In a note, the trio presented research from UC Berkeley’s Othering & Belonging Institute showing that other cities outside California have allowed “some form of non-citizen voting.”

While voters must be citizens to vote in state elections, “there is no state law in California prohibiting non-citizens from voting in local elections,” the council members wrote. “Instead, the Local Government Act of the California Constitution gives local jurisdictions the power to organize city elections.”

Stephen Menendian, assistant director of the Berkeley Institute and director of research, was invited to speak at Tuesday’s meeting. He said that historically, non-citizens have been allowed to vote in local elections in the United States

“It’s actually the rule,” Minendian said. “There are many cases in the 20th and 21st centuries of cities allowing non-citizens to vote,” including San Francisco and Chicago.

In 2016, San Francisco voters approved a measure that would allow noncitizen parents or guardians, including undocumented immigrants, to vote in school board elections. This was the first step in the city of California.

However, months prior the 2018 election, city officials raised concerns about the release of voter information to federal immigration officials during President Donald Trump’s immigration campaign. For this reason, the Board of Supervisors issued a decree that would notify voters that their information could be made available to immigration officials in the United States. About 50 non-citizens voted that year.

Councilwoman Jimenez raised the alike concerns during Tuesday’s meeting.

Ali Saeedi, an immigration attorney with the Contra Costa County Public Defender’s Office, who was also invited to speak, said many immigrant families had expressed concerns about whether “any considerate of government interaction” could affect immigration cases in the coming, especially When filling out forms they ask for their voting date.

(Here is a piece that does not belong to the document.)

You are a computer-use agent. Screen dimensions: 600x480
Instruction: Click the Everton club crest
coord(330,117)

Saidi said that if the city of Richmond passed such a measure, unregistered residents would have to “attach an appendix showing that they are residents of a city that allows them to vote in municipal elections.”

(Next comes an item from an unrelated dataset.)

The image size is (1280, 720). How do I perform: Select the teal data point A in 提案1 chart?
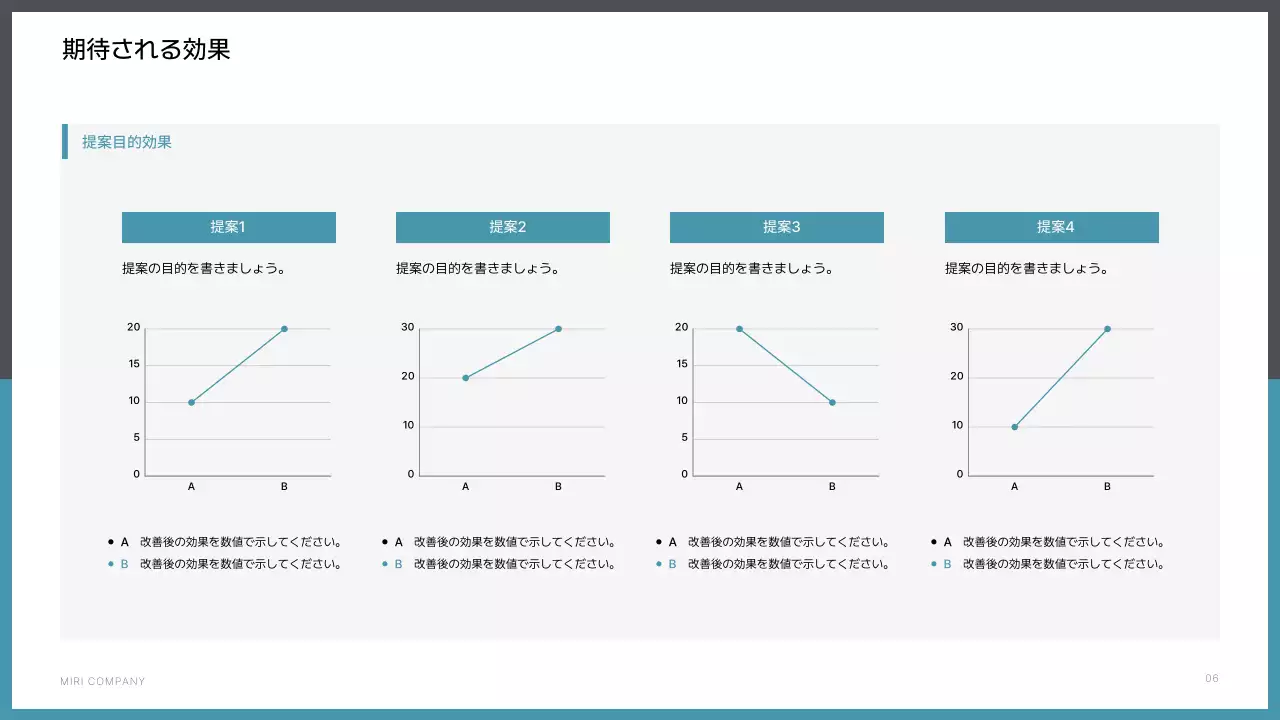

Dozens were summoned to the meeting, some opposed the clause but the majority supported it, while expressing safety concerns for the unregistered population.

A caller recommended that the council bring this item to the agenda, but urged them to conclude a comprehensive research that does not “jeopardize people’s path to citizenship.”

“This is a very grave issue, and I just hope you do your research to make sure that our illegal immigrants are protected and don’t spoil their path toward citizenship that so many of us are fighting for at this very moment,” the speakers said.

Another caller, who said he was undocumented, said he believed it was “significant to consider the possibilities of involving all Richmond residents in decisions that directly affect them.”

Another caller said the unregistered residents “work firm and contribute to the betterment of this community, and I really hope we can look at what we are as the city of Richmond.” “Are we really a city of pride and purpose? Is that what we are for everyone, or is it just for a positive demographic?”

If the city is sure to have the power, city employees will put an item on the city council’s agenda to consider expanding voting rights for unregistered residents. According to the city clerk’s office, the city administration has not yet set a date for a report to the council.